# TASK REQUIREMENTS
A) Translate this sentence from the OpenVINO GenAI page into Spanish: "This article provides reference code and guidance on its usage."
B) From the OpenVINO GenAI page, copy everything from "import argparse" down to "args = parser.parse_args()".

# TEXT EXCERPT
══════════════════════════════

Inference with OpenVINO GenAI#
OpenVINO™ GenAI is a library of pipelines and methods, extending the OpenVINO runtime to work with generative AI models more efficiently. This article provides reference code and guidance on its usage. Note that the base OpenVINO version will not work with these instructions, make sure to install OpenVINO with GenAI.
Text-to-Image Generation
OpenVINO GenAI introduces openvino_genai.Text2ImagePipeline
for inference of text-to-image
models such as: as Stable Diffusion 1.5, 2.1, XL, LCM, Flex, and more.
See the following usage example for reference.
import argparse
import openvino_genai
from PIL import Image
def main():
parser = argparse.ArgumentParser()
parser.add_argument('model_dir')
parser.add_argument('prompt')
args = parser.parse_args()
device = 'CPU' # GPU can be used as well
pipe = openvino_genai.Text2ImagePipeline(args.model_dir, device)
image_tensor = pipe.generate(
args.prompt,
width=512,
height=512,
num_inference_steps=20,
num_images_per_prompt=1)
image = Image.fromarray(image_tensor.data[0])
image.save("image.bmp")
import openvino as ov
import openvino_genai
def image_write(path: str, image_tensor: ov.Tensor):
from PIL import Image
image = Image.fromarray(image_tensor.data[0])
image.save(path)
def main():
parser = argparse.ArgumentParser()
parser.add_argument('models_path')
parser.add_argument('prompt')
args, adapters = parser.parse_known_args()

══════════════════════════════

# DATA LINES
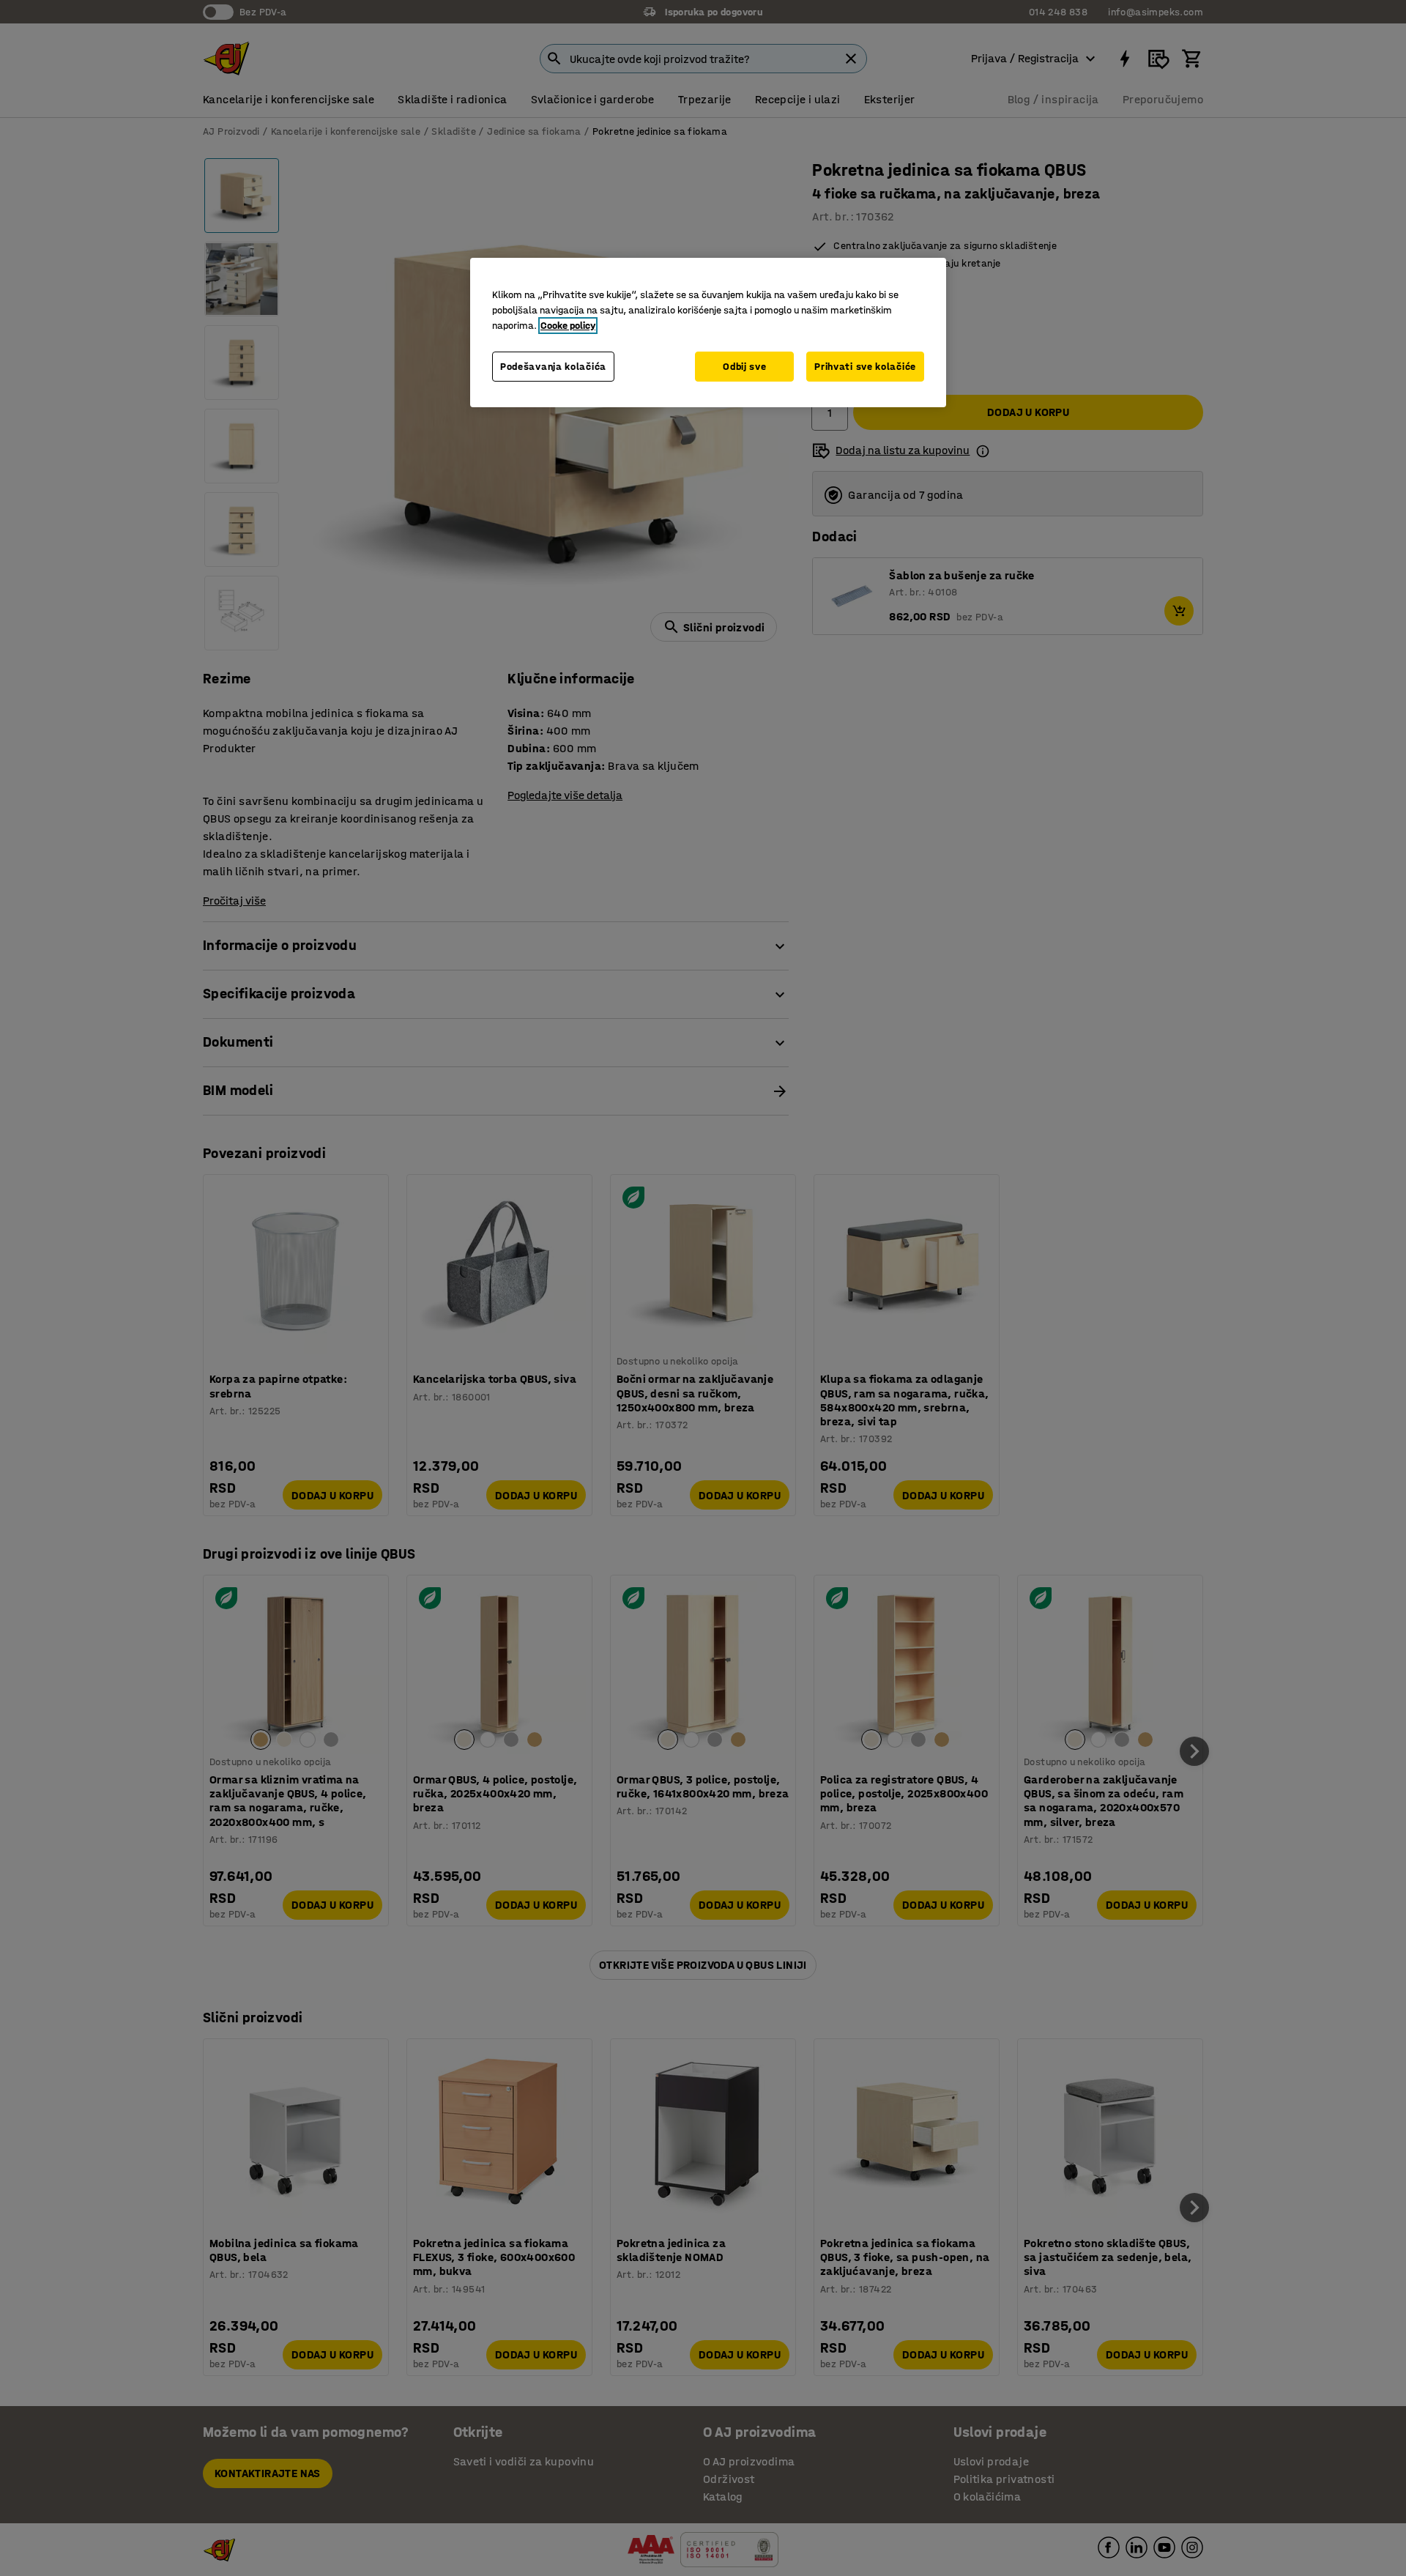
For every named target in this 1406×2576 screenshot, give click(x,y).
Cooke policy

══════════════════════════════

# PROBLEM SOLUTIONS
A) Este artículo proporciona código de referencia y orientación sobre su uso.

B)
import argparse
import openvino_genai
from PIL import Image
def main():
parser = argparse.ArgumentParser()
parser.add_argument('model_dir')
parser.add_argument('prompt')
args = parser.parse_args()